The professor, they said, had argued that the blockade by the British and American armies was responsible for the deaths in the camps. He said that the Germans did not have enough food for themselves, so they could not feed the Jews. He concluded that it wasn’t Germany’s fault. I was stunned.
“Did any of you challenge him?” I asked.
“He wouldn’t let us ask him anything.”
I knew their professor was a fan of Joseph Stalin and Benito Mussolini; he had their photos in his office, and he even organized a “Day of Appreciation for Mussolini” at our college. Now it seemed that my colleague was also a Holocaust denier.

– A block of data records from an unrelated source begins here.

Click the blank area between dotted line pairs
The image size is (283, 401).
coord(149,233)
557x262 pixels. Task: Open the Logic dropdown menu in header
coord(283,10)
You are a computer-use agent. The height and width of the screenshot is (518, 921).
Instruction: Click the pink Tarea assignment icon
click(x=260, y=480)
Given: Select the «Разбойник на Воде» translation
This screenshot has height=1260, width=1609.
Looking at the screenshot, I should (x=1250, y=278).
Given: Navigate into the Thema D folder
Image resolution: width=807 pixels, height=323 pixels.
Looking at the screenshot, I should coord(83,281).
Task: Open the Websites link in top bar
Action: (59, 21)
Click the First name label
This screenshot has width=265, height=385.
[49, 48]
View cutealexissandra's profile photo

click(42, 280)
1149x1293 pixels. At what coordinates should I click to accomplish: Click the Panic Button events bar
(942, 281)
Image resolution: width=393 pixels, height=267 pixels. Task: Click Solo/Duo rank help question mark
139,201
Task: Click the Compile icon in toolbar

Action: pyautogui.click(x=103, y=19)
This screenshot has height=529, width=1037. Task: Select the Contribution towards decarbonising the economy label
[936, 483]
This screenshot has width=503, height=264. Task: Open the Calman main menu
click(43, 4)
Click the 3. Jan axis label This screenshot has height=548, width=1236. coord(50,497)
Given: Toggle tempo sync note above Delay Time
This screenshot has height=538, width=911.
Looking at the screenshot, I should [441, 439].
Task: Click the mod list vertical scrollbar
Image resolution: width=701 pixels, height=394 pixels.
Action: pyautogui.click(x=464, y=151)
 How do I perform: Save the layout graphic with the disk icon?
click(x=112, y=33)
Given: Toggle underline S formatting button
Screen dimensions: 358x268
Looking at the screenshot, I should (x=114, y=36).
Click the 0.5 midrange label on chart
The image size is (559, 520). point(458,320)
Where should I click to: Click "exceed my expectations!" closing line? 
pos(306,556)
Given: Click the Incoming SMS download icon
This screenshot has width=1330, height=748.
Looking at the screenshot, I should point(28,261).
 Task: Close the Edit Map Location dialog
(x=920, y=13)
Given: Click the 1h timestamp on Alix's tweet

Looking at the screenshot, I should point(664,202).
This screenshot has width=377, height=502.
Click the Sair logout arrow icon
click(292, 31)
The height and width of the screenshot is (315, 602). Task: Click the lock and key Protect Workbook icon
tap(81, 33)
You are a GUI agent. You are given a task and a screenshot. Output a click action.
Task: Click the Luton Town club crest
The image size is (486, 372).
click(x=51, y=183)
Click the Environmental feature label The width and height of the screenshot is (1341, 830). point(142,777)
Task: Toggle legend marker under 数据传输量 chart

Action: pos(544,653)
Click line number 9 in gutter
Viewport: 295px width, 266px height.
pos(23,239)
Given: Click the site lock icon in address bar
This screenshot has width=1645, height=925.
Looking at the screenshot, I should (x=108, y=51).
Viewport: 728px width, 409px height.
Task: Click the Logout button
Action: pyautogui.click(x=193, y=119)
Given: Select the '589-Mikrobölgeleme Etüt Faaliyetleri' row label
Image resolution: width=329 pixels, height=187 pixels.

I wanted to know more. Apparently, the professor was lecturing on films and television that distort the truth. His example was Steven Spielberg’s 1993 film Schindler’s List, which had just been released. Oskar Schindler was a German industrialist who saved the lives of more than 1,000 Jewish men and women by employing them in his factories. The professor asserted that the film was mostly fiction—an assertion that made all four students angry. One student’s grandmother had miraculously survived Auschwitz. Over the years, she had told her granddaughter about the horrors of that place. When the student tried to tell the professor about her grandmother, he cut her off, saying hers was only one person’s story and that he needed much more data before making a conclusion.
The four students, all of them Jewish, were very concerned that some other students might not realize their professor was distorting the truth. They asked what it would take to get him fired for lying to students. I reassured them that the Holocaust had indeed happened and that six million Jewish men, women, and children were killed by the Nazis and their collaborators. I also mentioned the extensive evidence and scholarship documenting the atrocities of the Holocaust. I suggested looking at information at the United States Holocaust Memorial Museum in Washington, D.C. And then I told them about my own relatives who were murdered and about my father, who, like the student’s grandmother, had survived.
Another student wanted to know why the professor did not let them speak. He asked whether academic freedom applied only to faculty but not to students. I said that academic freedom is supposed to protect the right of professors to express their views on topics in which they are experts. Then I added that academic freedom should also protect students’ rights to challenge professors. Academic freedom does not mean professors can ridicule students or impose their own personal or political views. A college classroom should be a safe place to express ideas.
I mentioned Supreme Court Justice William O. Douglas, who asserted that the most important aspect of freedom of speech is freedom to learn. My gut feeling was that their professor sounded like a Holocaust denier: a person who believes the Holocaust never happened or wasn’t so extensive, who questions how many Jews were killed, and who distorts history.
That disturbing day in the fall of 1993 changed the direction of my personal and academic life. The incident upset me deeply, and I realized I had a responsibility to act. I needed and wanted to learn more about the Holocaust, its victims and perpetrators, and about my own family’s experiences. Mostly, I wanted to have more conversations with my dad, but he was no longer alive. I wished we had shared his experiences and the tragedy he lived with following the killing of his mother, his siblings, and other relatives during the Holocaust.